----- SOURCE

Sunday, 28 September 2008

Art and Craft

Clearly, I have no thoughts of my own at the moment. This post, like the last, was sparked off by one of Emma Darwin’s on her excellent blog (if you haven’t read it, I recommend it, one of the best writers’ blogs around).
And, while I’m in confidential mode, posts may be even thinner on the ground than of late in the near future as my family is embarking on the hazardous enterprise of changing internet service provider… I know I need say no more. To paraphrase Captain Oates, I may be some time…
Anyway, on with the post.

What’s the difference between art and craft? And which is novel writing? Or is it possible to do it as either?

Personally, I’ve always felt that unless art has shedloads of craft behind it that it’s just a clever idea (like half a cow in formalin – not even necessarily a clever idea, just a novel one) and not art at all, but that’s just me. Think of the craft which went into the Mona Lisa, Canterbury Cathedral, Beethoven’s fifth symphony, Swan Lake.

Obviously, novels have to have craft – nobody produces in excess of 80 000 words that people want to publish and others want to read without demonstrating quite a lot of it – but where is the boundary between workmanlike, knowledgeable application of one’s craft and the extra something which makes a book into a work of art?

I always come back to furniture whenever I find myself having this kind of conversation with anybody.

Making decent furniture requires a lot of craft – you’ve got to know what the basic principles behind any sofa, chair, table or cupboard are. What are the accepted dimensions, how do you make joints which are going to stay joined, what is the best wood for a particular task, how do you finish surfaces….etc
And, if a person who has some natural feeling for making things with wood puts all that knowledge into operation in an intelligent and intuitive fashion, they will produce something which is functional, well built and pleasing to look at in the way that things which perfectly suit their purpose (think Shaker) are pleasing.

So, where does art come in?

OK, let’s narrow our field of vision and think about chairs.

Craft produces a chair that is wonderfully comfortable to sit in, a chair you sink into with a sigh and can remain in indefinitely without fidgetting, a chair which supports, envelops or displays you according to your taste.
But, bring art into the equation and your heart does a little leap every time you see the chair, it makes you think of beauty and timelessness and aspiration, it makes you glad on a level which isn’t just to do with comfortable sitting for weary limbs.

So what’s the analogy with novels?
Craft produces novels which people can immerse themselves in and enjoy for what they offer – plot, character, setting. The reader may forget themselves for a while and finish with a satisfied ‘yes, I enjoyed that’. But craft alone doesn’t produce a book which people will keep thinking about, which will make a reader stop at the end of a paragraph and think about what they’ve just read, which will cause people to re-read sentences, paragraphs – even the whole book, again and again because of the beauty of the words or the perfect encapsulation of the idea they contain.

----------

WHAT YOU HAVE TO DO:
Answer these questions about the blog post on art and craft:
1. Whose blog sparked off the post?
2. To which single kind of furniture does the writer narrow the field of vision?
3. How many words does the post say a publishable novel runs in excess of?
Draw only on the blog post about art and craft when responding.

----- DATA PROVIDED

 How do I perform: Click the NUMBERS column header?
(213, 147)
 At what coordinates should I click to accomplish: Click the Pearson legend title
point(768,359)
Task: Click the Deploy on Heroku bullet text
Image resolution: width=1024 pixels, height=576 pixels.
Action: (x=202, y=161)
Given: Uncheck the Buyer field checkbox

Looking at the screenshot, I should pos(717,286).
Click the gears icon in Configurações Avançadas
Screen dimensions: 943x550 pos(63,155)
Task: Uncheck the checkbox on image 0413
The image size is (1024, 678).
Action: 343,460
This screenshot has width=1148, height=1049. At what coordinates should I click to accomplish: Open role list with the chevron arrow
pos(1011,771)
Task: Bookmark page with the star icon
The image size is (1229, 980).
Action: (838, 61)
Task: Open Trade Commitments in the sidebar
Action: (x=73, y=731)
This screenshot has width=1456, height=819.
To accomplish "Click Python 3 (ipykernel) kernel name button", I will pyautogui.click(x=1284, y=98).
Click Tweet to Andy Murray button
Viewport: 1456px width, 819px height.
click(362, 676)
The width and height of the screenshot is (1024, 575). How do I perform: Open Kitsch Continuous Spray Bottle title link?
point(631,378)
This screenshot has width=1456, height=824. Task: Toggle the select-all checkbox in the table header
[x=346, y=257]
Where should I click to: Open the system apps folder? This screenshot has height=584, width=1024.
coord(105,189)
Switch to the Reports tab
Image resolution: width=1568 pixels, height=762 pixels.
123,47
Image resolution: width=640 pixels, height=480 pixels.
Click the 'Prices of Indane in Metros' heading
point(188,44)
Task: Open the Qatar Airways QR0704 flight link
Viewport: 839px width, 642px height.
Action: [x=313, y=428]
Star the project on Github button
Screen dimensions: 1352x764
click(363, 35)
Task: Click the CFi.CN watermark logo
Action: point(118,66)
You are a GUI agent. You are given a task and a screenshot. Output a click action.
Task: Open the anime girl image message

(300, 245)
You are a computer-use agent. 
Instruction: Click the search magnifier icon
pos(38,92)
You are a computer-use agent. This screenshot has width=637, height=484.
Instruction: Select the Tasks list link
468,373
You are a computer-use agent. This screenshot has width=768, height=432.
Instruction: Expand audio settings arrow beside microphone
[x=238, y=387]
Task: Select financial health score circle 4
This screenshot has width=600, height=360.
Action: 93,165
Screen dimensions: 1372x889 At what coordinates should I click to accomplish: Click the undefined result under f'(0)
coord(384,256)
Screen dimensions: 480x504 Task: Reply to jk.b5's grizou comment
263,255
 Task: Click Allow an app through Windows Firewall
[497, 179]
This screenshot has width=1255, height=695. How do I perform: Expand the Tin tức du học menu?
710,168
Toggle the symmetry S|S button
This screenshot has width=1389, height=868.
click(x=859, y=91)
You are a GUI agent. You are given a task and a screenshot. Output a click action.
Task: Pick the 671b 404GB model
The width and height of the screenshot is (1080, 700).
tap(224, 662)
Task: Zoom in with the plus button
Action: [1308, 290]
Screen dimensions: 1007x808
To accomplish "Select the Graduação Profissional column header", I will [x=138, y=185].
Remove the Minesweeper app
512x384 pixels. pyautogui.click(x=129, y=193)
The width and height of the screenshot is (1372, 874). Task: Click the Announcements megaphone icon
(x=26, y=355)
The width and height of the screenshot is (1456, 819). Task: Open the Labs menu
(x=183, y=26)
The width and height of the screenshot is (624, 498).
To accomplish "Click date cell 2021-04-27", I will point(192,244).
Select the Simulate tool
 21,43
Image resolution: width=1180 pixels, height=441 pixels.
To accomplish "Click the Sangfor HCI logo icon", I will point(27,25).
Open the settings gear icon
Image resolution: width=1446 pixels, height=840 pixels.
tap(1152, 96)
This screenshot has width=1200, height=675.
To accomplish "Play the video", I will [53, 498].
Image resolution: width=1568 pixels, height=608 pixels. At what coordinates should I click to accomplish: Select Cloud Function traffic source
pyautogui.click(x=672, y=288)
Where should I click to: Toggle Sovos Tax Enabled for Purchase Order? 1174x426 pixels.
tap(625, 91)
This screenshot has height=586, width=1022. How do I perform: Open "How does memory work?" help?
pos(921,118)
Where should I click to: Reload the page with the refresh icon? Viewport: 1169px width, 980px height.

----------

OUTPUT BELOW:
1. Emma Darwin's.
2. Chairs.
3. 80 000 words.